Overview

Discovering how our past impacts our future

As our bodies age, we build up a lifetime’s worth of DNA changes (somatic mutations and epimutations) in the genomes of our cells. Some of these genetic alterations have no effect, but some impact how our cells function and increase the risk of developing diseases such as cancer, diabetes and neurological conditions.

The Somatic Genomics programme explores the genetic effects of ageing and disease, and the processes behind cancer development, by discovering how our genomes acquire and retain DNA changes due to:

• external factors such as UV light, smoking, diet and other factors in our environment.
• internal factors such as the failure of cellular and genomic processes designed to protect the genome from DNA damage.

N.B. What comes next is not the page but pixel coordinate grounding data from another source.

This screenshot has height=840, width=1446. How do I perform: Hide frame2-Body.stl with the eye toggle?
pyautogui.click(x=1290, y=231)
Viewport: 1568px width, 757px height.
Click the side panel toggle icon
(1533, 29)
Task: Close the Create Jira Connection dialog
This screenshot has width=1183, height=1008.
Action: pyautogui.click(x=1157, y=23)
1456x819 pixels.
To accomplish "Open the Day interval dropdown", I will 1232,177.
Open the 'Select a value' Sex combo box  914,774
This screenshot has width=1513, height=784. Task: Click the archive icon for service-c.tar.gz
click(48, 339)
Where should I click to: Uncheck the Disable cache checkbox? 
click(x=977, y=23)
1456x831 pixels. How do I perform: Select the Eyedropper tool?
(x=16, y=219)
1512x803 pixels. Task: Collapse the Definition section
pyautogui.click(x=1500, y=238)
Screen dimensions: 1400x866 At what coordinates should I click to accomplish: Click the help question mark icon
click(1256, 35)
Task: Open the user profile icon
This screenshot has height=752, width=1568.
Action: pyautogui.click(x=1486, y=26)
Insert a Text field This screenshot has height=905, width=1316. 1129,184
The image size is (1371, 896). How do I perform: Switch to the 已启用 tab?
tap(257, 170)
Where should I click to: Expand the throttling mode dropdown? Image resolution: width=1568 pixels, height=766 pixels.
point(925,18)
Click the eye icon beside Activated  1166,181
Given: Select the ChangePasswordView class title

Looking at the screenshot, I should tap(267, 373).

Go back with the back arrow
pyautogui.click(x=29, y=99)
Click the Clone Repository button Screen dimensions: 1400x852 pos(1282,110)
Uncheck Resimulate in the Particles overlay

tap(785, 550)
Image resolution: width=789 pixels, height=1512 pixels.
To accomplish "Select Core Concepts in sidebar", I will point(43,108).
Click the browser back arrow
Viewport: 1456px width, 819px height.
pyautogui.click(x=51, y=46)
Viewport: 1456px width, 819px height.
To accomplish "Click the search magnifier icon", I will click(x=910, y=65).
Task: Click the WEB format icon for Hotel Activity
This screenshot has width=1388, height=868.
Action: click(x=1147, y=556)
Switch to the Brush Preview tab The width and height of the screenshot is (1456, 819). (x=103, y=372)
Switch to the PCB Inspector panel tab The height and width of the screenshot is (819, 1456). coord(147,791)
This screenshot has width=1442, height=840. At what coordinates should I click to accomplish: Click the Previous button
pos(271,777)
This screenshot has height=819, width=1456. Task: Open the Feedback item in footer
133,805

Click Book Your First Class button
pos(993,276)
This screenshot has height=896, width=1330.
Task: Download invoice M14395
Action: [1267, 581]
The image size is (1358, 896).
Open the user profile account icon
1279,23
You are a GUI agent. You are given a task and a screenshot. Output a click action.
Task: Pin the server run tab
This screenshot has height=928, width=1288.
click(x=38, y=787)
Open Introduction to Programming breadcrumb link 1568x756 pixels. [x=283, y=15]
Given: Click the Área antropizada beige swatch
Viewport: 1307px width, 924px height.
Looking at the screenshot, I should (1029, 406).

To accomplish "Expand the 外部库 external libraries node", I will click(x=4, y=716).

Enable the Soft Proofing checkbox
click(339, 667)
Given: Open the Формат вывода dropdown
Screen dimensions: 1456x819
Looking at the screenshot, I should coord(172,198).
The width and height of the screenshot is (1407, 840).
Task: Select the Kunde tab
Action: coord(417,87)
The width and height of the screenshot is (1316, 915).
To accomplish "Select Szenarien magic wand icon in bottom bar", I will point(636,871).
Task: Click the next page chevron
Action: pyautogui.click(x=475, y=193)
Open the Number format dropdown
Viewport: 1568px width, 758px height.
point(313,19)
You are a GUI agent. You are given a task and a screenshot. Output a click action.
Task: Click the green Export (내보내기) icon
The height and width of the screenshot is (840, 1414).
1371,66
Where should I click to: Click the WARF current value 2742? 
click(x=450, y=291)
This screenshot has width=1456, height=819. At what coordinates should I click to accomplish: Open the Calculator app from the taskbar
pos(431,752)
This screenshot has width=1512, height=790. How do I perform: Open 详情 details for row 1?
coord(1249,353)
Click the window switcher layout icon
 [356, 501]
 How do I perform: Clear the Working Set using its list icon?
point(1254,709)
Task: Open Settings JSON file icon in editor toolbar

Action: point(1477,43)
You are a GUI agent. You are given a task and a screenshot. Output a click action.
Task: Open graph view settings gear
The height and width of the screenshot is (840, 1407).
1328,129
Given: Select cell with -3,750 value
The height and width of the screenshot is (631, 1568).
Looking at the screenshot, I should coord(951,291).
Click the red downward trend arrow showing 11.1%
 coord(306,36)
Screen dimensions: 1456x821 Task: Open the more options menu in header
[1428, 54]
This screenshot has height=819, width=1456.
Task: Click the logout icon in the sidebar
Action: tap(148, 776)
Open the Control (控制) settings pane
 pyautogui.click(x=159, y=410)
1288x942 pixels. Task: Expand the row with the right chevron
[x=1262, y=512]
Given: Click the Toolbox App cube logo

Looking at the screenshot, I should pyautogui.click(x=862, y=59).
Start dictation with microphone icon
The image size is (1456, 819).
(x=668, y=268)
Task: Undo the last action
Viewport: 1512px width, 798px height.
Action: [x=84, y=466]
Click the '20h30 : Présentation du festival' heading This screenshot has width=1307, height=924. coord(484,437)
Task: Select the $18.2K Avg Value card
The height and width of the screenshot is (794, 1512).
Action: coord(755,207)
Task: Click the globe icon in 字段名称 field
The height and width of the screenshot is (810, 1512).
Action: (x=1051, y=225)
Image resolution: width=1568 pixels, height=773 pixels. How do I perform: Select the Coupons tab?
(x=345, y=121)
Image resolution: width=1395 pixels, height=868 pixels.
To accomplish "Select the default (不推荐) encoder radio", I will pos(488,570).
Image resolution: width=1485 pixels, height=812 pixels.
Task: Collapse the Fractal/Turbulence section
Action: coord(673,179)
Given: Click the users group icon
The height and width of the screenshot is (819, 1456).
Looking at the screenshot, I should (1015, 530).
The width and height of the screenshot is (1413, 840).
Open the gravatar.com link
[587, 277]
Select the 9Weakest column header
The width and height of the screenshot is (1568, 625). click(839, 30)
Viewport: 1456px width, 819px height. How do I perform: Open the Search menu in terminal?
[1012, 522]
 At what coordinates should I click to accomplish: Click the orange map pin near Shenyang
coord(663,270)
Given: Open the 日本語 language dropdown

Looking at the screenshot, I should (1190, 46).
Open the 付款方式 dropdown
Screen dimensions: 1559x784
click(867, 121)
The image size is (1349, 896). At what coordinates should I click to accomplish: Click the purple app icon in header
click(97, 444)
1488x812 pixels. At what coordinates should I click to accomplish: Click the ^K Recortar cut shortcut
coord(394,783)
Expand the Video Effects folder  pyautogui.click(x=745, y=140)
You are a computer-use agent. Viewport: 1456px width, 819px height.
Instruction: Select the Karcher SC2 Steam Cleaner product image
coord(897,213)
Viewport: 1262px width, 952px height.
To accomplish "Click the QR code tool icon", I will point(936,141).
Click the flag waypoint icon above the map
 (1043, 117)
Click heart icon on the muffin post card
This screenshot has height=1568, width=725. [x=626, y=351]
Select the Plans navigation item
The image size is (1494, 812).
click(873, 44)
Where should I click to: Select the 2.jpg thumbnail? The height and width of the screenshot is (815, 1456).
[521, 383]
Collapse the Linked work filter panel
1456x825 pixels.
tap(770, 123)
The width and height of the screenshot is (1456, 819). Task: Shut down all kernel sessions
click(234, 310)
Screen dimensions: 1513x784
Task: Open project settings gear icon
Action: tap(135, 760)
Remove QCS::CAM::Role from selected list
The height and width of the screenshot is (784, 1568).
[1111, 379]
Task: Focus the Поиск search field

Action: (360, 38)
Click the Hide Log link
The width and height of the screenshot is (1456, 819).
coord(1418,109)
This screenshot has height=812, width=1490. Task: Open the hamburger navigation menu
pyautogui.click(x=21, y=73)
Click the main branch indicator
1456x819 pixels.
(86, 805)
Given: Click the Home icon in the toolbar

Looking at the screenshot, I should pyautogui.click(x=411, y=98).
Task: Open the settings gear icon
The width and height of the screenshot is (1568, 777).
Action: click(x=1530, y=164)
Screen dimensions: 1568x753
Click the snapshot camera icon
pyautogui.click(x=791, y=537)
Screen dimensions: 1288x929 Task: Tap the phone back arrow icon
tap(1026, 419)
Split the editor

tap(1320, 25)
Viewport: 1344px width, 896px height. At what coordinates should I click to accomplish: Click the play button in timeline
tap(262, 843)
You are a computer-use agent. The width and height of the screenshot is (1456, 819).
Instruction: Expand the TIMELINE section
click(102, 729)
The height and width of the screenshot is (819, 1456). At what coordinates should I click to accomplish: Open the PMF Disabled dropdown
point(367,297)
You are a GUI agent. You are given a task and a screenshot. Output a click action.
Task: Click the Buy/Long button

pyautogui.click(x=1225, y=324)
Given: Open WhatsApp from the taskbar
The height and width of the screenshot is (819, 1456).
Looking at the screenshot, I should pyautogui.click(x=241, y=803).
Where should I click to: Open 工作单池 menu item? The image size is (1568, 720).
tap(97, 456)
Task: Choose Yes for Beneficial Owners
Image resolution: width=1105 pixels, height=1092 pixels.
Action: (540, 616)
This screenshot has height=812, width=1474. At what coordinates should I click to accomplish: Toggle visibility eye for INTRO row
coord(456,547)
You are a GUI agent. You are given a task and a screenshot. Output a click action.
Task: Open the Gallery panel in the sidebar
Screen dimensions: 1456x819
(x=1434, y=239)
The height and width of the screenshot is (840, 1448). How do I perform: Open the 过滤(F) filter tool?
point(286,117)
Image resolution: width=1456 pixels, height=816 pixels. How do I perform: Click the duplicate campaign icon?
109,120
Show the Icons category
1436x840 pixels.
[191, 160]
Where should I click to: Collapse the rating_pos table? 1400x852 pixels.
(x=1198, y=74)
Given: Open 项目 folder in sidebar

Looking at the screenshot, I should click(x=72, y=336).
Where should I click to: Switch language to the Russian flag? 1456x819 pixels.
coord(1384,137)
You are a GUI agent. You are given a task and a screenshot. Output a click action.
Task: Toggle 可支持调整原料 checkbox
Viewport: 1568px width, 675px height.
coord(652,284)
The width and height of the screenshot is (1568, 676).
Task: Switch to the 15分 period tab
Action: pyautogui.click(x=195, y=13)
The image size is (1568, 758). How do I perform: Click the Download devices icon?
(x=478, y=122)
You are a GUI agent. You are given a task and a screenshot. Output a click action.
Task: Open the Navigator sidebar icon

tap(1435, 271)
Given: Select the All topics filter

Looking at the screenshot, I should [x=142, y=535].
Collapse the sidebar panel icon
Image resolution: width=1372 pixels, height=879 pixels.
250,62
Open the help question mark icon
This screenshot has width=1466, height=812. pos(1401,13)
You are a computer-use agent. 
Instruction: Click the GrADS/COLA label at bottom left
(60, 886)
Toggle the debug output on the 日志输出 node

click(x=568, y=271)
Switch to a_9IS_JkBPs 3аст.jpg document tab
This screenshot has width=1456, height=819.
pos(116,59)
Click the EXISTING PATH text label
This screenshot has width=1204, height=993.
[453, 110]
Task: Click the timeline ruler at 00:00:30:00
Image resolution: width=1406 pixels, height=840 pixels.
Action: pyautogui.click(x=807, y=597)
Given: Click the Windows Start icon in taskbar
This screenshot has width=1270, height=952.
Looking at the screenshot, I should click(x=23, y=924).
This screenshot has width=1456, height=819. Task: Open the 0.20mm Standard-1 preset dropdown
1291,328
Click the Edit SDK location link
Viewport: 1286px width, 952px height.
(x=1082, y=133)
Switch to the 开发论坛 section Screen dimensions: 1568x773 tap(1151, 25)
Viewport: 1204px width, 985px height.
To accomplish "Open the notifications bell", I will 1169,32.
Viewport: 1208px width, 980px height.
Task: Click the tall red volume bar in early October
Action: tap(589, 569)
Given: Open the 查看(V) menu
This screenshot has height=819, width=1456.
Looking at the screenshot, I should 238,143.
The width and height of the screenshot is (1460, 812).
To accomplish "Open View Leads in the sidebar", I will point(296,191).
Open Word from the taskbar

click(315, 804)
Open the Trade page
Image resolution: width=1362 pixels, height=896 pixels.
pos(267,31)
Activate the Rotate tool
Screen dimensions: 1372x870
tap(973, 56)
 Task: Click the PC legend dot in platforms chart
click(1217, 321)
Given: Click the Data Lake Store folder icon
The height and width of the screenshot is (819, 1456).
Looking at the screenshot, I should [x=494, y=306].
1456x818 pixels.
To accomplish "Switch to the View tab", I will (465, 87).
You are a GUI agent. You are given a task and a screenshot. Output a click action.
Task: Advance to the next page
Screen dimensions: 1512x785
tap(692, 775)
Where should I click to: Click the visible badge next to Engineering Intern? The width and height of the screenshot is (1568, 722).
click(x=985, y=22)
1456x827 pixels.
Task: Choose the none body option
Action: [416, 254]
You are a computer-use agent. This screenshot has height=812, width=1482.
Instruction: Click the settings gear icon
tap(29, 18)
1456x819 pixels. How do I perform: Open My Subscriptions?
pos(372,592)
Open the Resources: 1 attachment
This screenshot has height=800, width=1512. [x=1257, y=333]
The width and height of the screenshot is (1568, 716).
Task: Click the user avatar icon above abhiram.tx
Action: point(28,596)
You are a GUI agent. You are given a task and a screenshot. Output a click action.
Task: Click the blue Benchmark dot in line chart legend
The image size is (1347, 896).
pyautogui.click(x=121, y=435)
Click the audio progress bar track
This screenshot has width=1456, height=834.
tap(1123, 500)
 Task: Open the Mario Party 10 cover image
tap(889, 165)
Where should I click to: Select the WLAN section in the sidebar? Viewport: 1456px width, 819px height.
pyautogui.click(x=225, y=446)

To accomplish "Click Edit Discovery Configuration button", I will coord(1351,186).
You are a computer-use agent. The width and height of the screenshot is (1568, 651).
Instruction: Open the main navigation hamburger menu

Through these studies we aim to understand which somatic mutations and epimutations drive the development of disease to lay the foundations for effective personalised medicine by accelerating diagnoses, suggesting preventative approaches, and by enhancing drug development.

Deploying our expertise in cancer and beyond to understand fundamental questions across medicine and biology

Cancer development, prevention and treatment is a key focus of the Somatic Genomics programme. Through our research we have developed a powerful toolkit of cutting-edge DNA sequencing, multi-omic, bioinformatic and cellular techniques to understand the genetic drivers of tumour formation and to reveal therapeutic targets for drug development.

We also apply our decades of experimental and bioinformatic expertise in somatic mutations to deliver vital insights into their roles across biology and human health more broadly. By discovering how somatic mutations and epimutations lay the genomic foundations for the development of long-term health conditions, we are pioneering new fields of exploration across a range of diseases and providing insights into how these conditions may be treated.

We work closely with the Human Genetics and Cellular Genomics programmes.